For twenty-four years, Claudine physically and emotionally oppressed her daughter, forcing her to pretend she was sick. Although the woman was never accurately diagnosed during her lifetime, forensic psychologists believe Blanchard suffered from a condition known as Munchausen syndrome (MSP). Munchausen syndrome is a psychological disorder in which the caregiver, in most cases the mother, intentionally induces symptoms of various illnesses in the child in order to meet the child’s psychological needs.

Munchausen syndrome is a rare but severe form of child maltreatment that often goes undiagnosed.
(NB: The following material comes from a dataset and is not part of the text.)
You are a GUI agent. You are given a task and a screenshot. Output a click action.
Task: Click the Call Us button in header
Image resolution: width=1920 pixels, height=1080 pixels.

To identify the condition, clinicians must thoroughly investigate the client’s background in case there is a discrepancy between the parents’ statements and previous medical reports. One of the most important ways to confirm suspected MSP is to separate the caregiver and child to see how the patient’s health changes. Diagnosing MSP is extremely difficult because sufferers often appear to be mentally healthy, while their children may show symptoms of real illnesses, making it difficult for doctors to distinguish between true physiological disorders and those caused by a parent.
Dee Dee Blanchard is a prime example of a person with Munchausen syndrome by proxy. She used basic medical knowledge from her work as a nurse’s aide to confirm Gypsy’s long list of illnesses. Blanchard was able to convince doctors that her daughter was paralyzed from the waist down, even though the girl could walk independently and did not need a wheelchair. Depending on which doctor she spoke to, Dee Dee changed her family story. To one cardiologist, for example, she pretended that many members of her family had died of heart attacks. As a result, doctors and nurses became unwitting accomplices in a fraudulent scheme, prescribing unnecessary surgeries and medications for the girl.

Munchausen syndrome most often develops in people who were neglected or abused by their parents in childhood, says Mark D. Feldman, MD and an honorary member of the American Psychiatric Association. After studying the Blanchard family’s case in depth, Dr. Feldman concluded that the cause of Dee Dee’s mental disorder was her strained relationship with her own mother, who had humiliated her daughter all her life. As a result, Claudine satisfied her need for attention by creating conditions in which Gypsy could not even physically get along without her.

Like other people with MSP, Dee Dee satisfied her psychological needs not only at the expense of her child, but also at the expense of those around her. She gained public recognition for devoting all her time to caring for her “sick” daughter. People donated money to help the family: in 2009, the girl received the “Child of the Year” award and $5,000 for her resilience from the Olya Foundation, a nonprofit dietitian community and advocacy group.
So it went for more than twenty years until 2015, when Gypsy plotted murder to get rid of her mother’s overprotectiveness and run off with her boyfriend. “The control was total, just as sometimes control over a kidnapped victim is total. Your daughter was indeed a hostage, and I think we can understand the crime that happened afterwards from the perspective of a hostage trying to escape,” Dr. Mark Feldman said.